• _Directions_
Rewrite the lines between the one containing "You are a GUI" and the one containing "Action: (x=524, y=355)", inclusive, as a Markdown table with a Row column numbering them and a Text column holding each line. Skip blank lines and leave the pictures out.

• _Task input_
______________________________
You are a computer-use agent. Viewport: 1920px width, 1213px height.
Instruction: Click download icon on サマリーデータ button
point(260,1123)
______________________________
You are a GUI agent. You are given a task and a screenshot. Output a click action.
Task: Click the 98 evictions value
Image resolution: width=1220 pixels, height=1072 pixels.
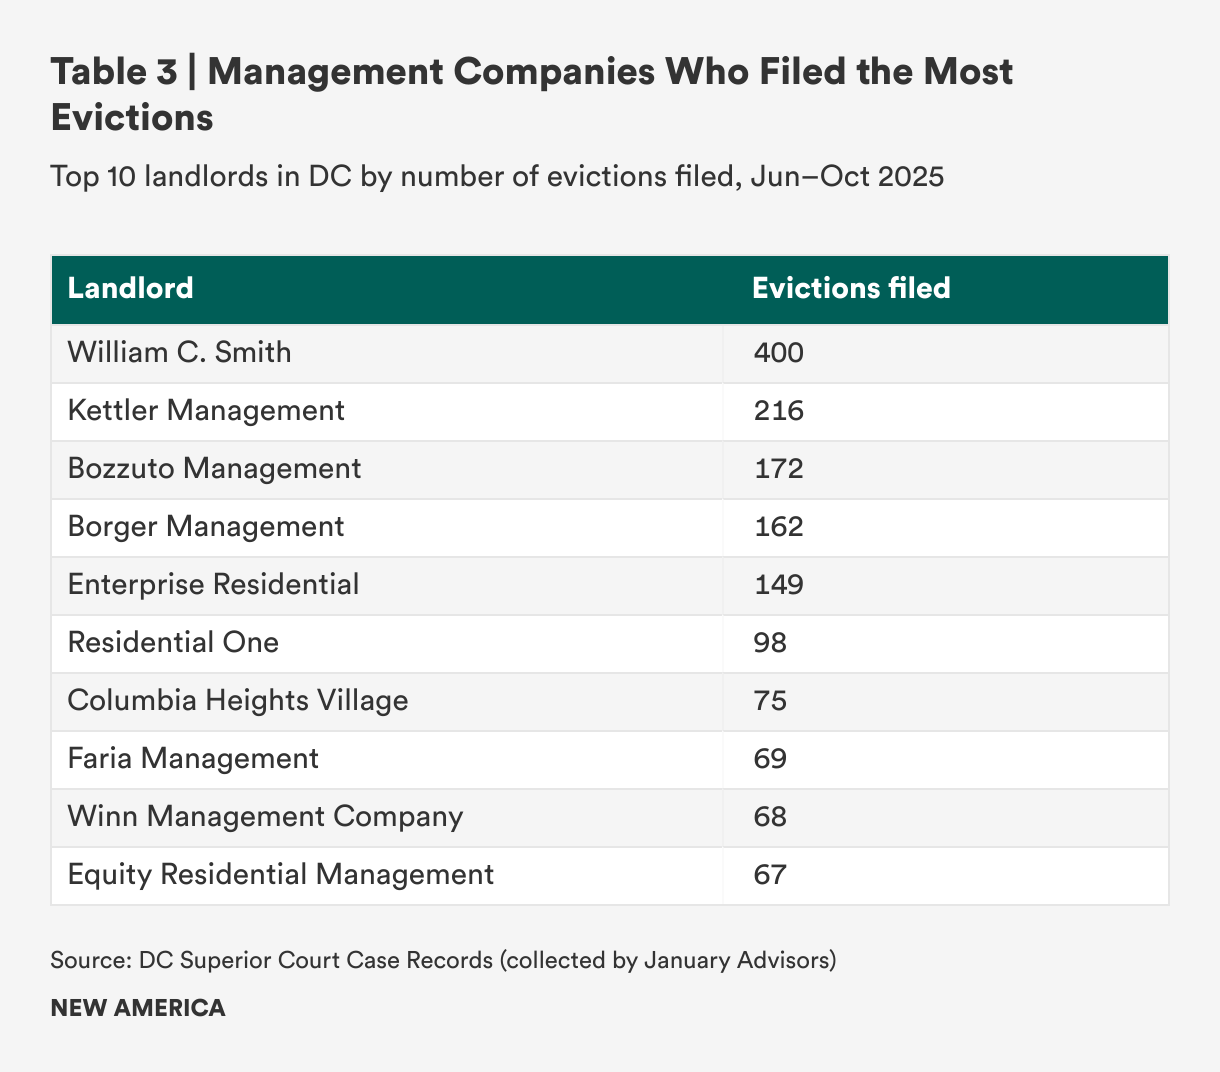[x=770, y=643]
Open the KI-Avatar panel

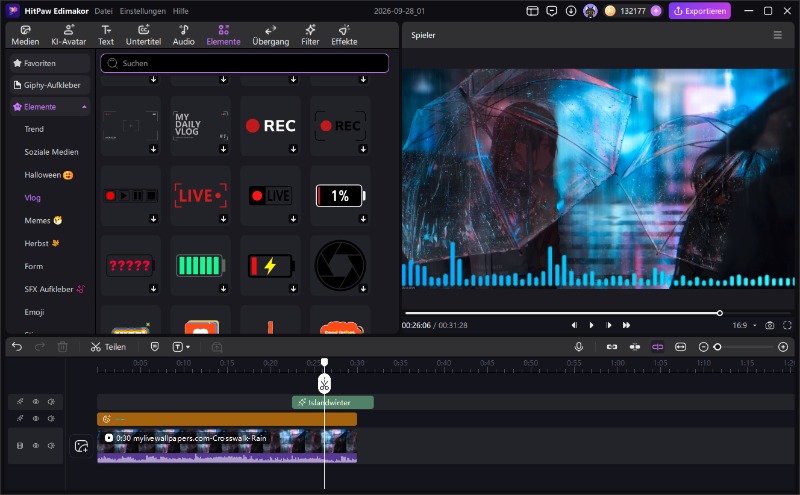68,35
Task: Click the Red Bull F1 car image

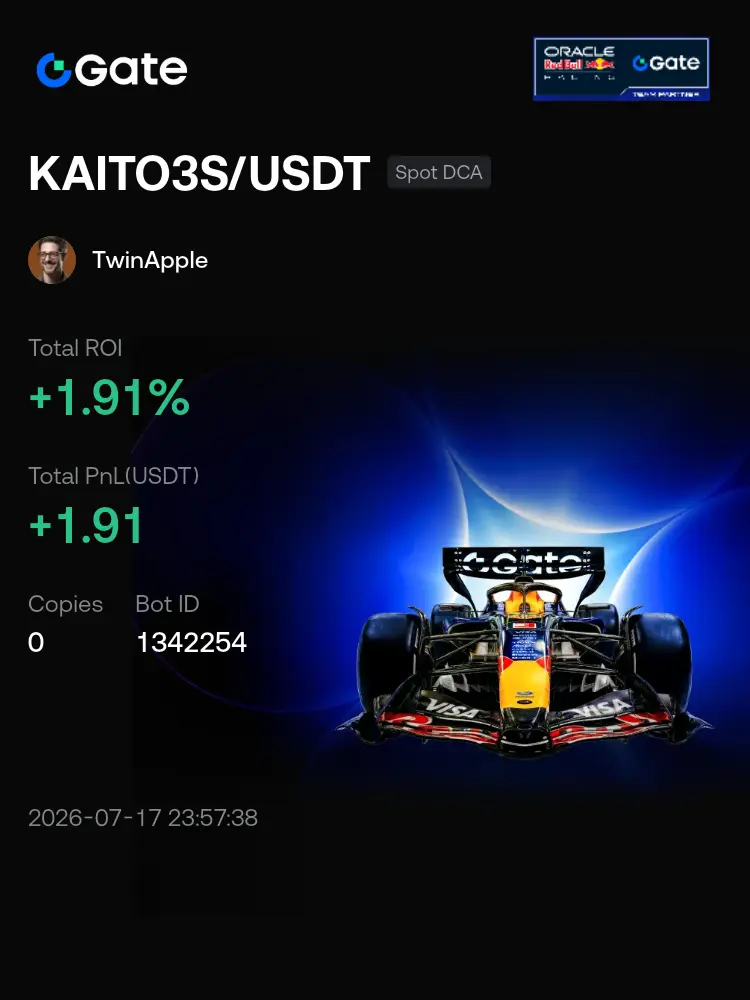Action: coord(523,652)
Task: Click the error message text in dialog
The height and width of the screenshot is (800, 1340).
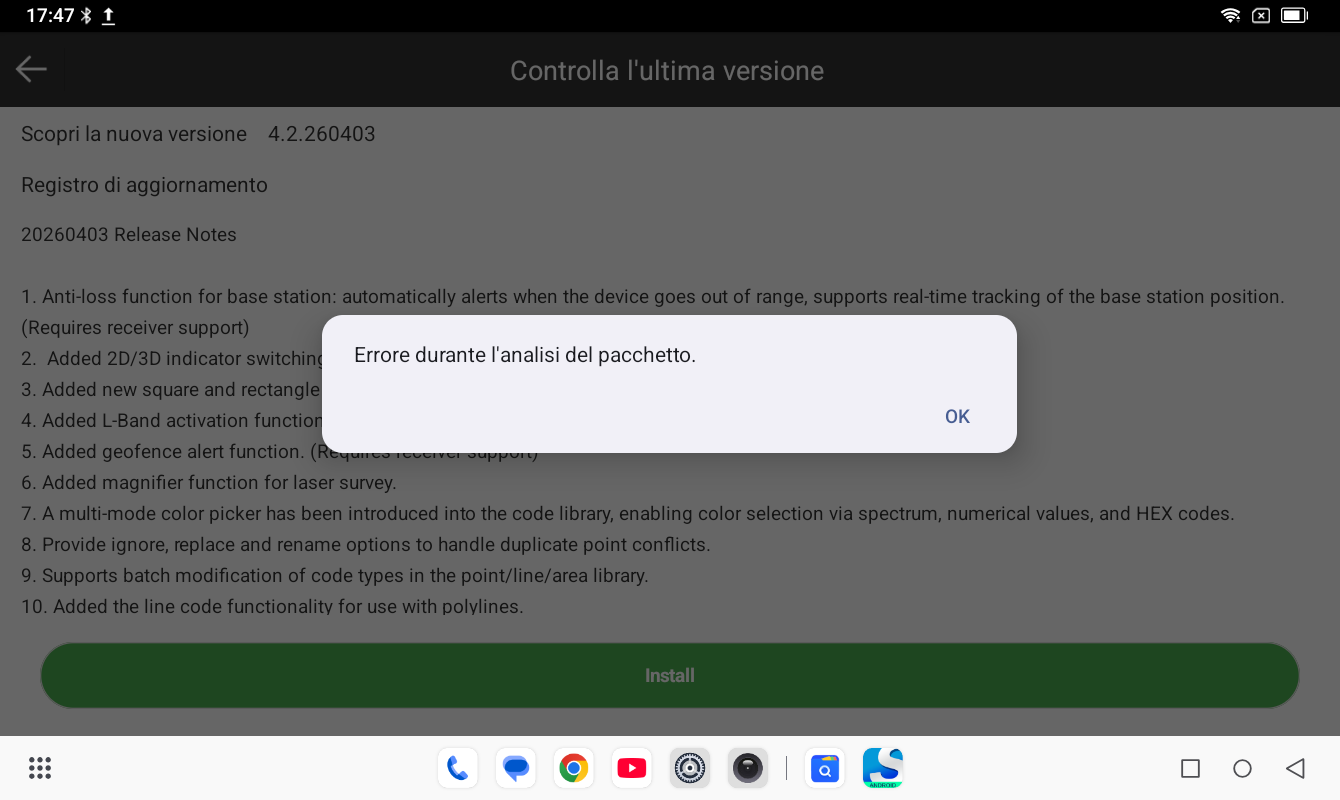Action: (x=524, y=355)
______________________________
• _Task answer_
| Row | Text |
|---|---|
| 1 | You are a GUI agent. You are given a task and a screenshot. Output a click action. |
| 2 | Task: Click the 98 evictions value |
| 3 | Image resolution: width=1220 pixels, height=1072 pixels. |
| 4 | [x=770, y=643] |
| 5 | Open the KI-Avatar panel |
| 6 | 68,35 |
| 7 | Task: Click the Red Bull F1 car image |
| 8 | Action: coord(523,652) |
| 9 | Task: Click the error message text in dialog |
| 10 | The height and width of the screenshot is (800, 1340). |
| 11 | Action: (x=524, y=355) |